Congressman Scott Peters (D-Calif.) announced his new proposal for student loan payment at the first of multiple forums held last week about college affordability. The proposal would cap interest on all subsidized student loans to 4 percent, securing it at a number lower than it currently is at 4.3 percent.
“Four percent does give the federal government a little bit of a cushion, because they’ll argue that there’s administrative costs,” Peters said at the conference in UCSD’s Bear Room. “But there shouldn’t be loans at 5, 6, 7 or 8 percent, which just doesn’t make any sense. It’s making students a profit center — which is the wrong thing to do — and it’s a bad policy when we’re trying to educate people to participate in the high-education economy.”
The next steps for the proposal — which has no certain date to set effect — entail having the proposal voted on, having co-sponsors and going through negotiations.
“Our goal now is to start to chalk up co-sponsors and see if we can develop some support,” Peters said. “Then we have to get a score of what the cost is, and then we’d love to get it through the Committee and get a vote on it.”
The proposal is not the first of Peters’ on the subject of college affordability. He also penned the Student Loan Repayment Assistance Act, which attempts to ease the financial burden on student employees by offering businesses and employers a tax break for matching student employee’s loan repayment.
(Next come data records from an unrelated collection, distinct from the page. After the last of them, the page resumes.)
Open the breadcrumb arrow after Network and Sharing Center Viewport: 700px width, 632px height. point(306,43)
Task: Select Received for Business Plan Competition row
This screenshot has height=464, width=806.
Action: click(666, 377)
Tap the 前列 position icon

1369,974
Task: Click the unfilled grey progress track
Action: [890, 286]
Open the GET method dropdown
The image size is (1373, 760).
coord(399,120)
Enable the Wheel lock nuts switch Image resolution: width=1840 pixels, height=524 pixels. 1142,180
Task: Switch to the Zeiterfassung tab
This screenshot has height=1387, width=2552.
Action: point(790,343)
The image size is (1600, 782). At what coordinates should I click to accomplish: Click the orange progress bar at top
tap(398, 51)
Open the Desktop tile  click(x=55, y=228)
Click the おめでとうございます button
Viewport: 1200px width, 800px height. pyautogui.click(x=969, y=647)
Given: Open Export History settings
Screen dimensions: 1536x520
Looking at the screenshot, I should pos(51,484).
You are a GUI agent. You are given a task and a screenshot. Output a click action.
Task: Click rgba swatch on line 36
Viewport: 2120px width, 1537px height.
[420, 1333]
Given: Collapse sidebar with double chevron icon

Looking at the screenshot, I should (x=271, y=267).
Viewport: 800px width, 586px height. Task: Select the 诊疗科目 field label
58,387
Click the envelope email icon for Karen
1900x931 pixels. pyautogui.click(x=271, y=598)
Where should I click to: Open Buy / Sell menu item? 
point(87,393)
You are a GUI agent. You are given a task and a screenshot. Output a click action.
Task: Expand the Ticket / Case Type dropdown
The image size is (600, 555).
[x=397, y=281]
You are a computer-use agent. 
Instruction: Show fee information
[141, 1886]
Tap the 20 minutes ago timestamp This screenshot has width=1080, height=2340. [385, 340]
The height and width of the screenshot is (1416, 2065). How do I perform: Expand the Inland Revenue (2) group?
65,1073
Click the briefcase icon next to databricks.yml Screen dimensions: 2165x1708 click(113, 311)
It also comes after efforts from Republican congressional members to further increase interest rates on student loans, which Peters described in the conference.
“We had a fight in Congress where we fought the Republican proposal to allow student loan rates on subsidized loans to double from 3.4 to 6.8 percent,” Peters said. “We were able, with President Obama’s help, to negotiate a lower increase, but the rates are still too high and don’t make any sense from a strategic perspective”
Peters’ approach to college affordability differs from those like Bernie Sanders’ College for All plan — which calls for free tuition — because it focuses on making loans more affordable rather than making college free.
“Free stuff is abused,” Peters said. It’s worthless because it’s free — it’s free because it’s worthless. You have to have some investment that it’s enough to make you committed to make yourself a success.”
Peters described in the forum that the ideal cost of college is not currently a finite number applicable to all students. Rather, it’s somewhere between free and the current cost of attending one of the UC campuses. Junior Zhenzhen Jiang stated that college affordability is an ambiguous term in itself.
“I certainly appreciate Scott’s honesty, but as you know, immigrants and people of color can have less resources available for education, and we have to think about it before we decide,” Jiang said.
Further, Jiang described the resulting pressure and burden of attending college with loans and debt that pile up.
“There’s a concern from us when we pick our major, like which major is going to prepare us for a job after,” Jiang said. “I actually took a lot of risk to pick up political science instead of any engineering major because I need to think about how to pay back to my parents and my debt, so affordability means something completely different to me.”
Fifth-year Marshall student Isuri Ramos commended Peters on the pragmatism of his approach to this issue and cited it as an effective first step in a plan which should progress over time.
“I think the congressman is headed in a very good direction – I definitely think that everything he’s proposing can increase significant aid,” Ramos said. “He should be able to make those things happen, and then once you set that foundation, continue perfecting that.”